Creo que a día de hoy es una de mis recetas más versionadas junto a la tarta de queso, así que aquí dejo la primera versión de la Carrot Cake. He elegido empezar por la versión tradicional que lleva azúcar inspirándome en la receta estilo americana que podemos encontrar en cafeterías tipo Starbucks.
INGREDIENTES
130 g Harina de trigo
40 g Harina de almendras
2 Huevos talla M
100 ml de leche
100 g zanahoria rallada
zumo de media naranja y ralladura de naranja (80 ml aproximadamente)
40 g de panela + 60 g de azúcar blanca (puede ser todo de una o todo de otra también)
90 ml de aceite de girasol u oliva suave
40 g de nueces
7.5 g de levadura o polvos para hornear
1/2 cucharadita de bicarbonato
1 cucharadita de canela
Pizca de sal
Esencia de vainilla
1 cucharadita de cacao (sólo si quieres que el bizcocho sea oscuro como en las fotos)
FROSTING:
70 g mantequilla a temperatura ambiente
100 g queso crema frío
150 g de azúcar glass o icing sugar
1 cucharadita de esencia de vainilla
ELABORACIÓN
Primero batimos en un bol los huevos con la vainilla, el azúcar, la panela y la sal. Añadimos al mismo bol el aceite y el zumo y volvemos a batir con batidora o varillas.

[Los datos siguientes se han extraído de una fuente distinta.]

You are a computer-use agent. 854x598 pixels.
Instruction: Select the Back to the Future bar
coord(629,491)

Añadimos la zanahoria, la ralladura de naranja y mezclamos con una espátula o cuchara de madera.
En otro recipiente tamizamos los ingredientes secos: la harina de trigo, la canela, el cacao, la levadura y el bicarbonato. Mezclamos los secos con los húmedos. Por último añadimos las nueces troceadas y la leche y mezclamos ligeramente. Ponemos la mezcla en un molde, yo uso el de lekué de 15 cm.

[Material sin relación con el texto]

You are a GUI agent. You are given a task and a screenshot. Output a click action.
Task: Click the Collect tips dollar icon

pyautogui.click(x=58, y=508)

Metemos en el horno ya precalentado a 170ºC durante 1 h o hasta que haciendo la prueba del palillo salga limpio. También se pueden usar moldes más bajos y reducir así el tiempo de horno. Para el frosting, batimos todos los ingredientes con la batidora y dejamos enfriar en el frigorífico. Cuando el bizcocho esté frío, podréis montar la tarta cómodamente.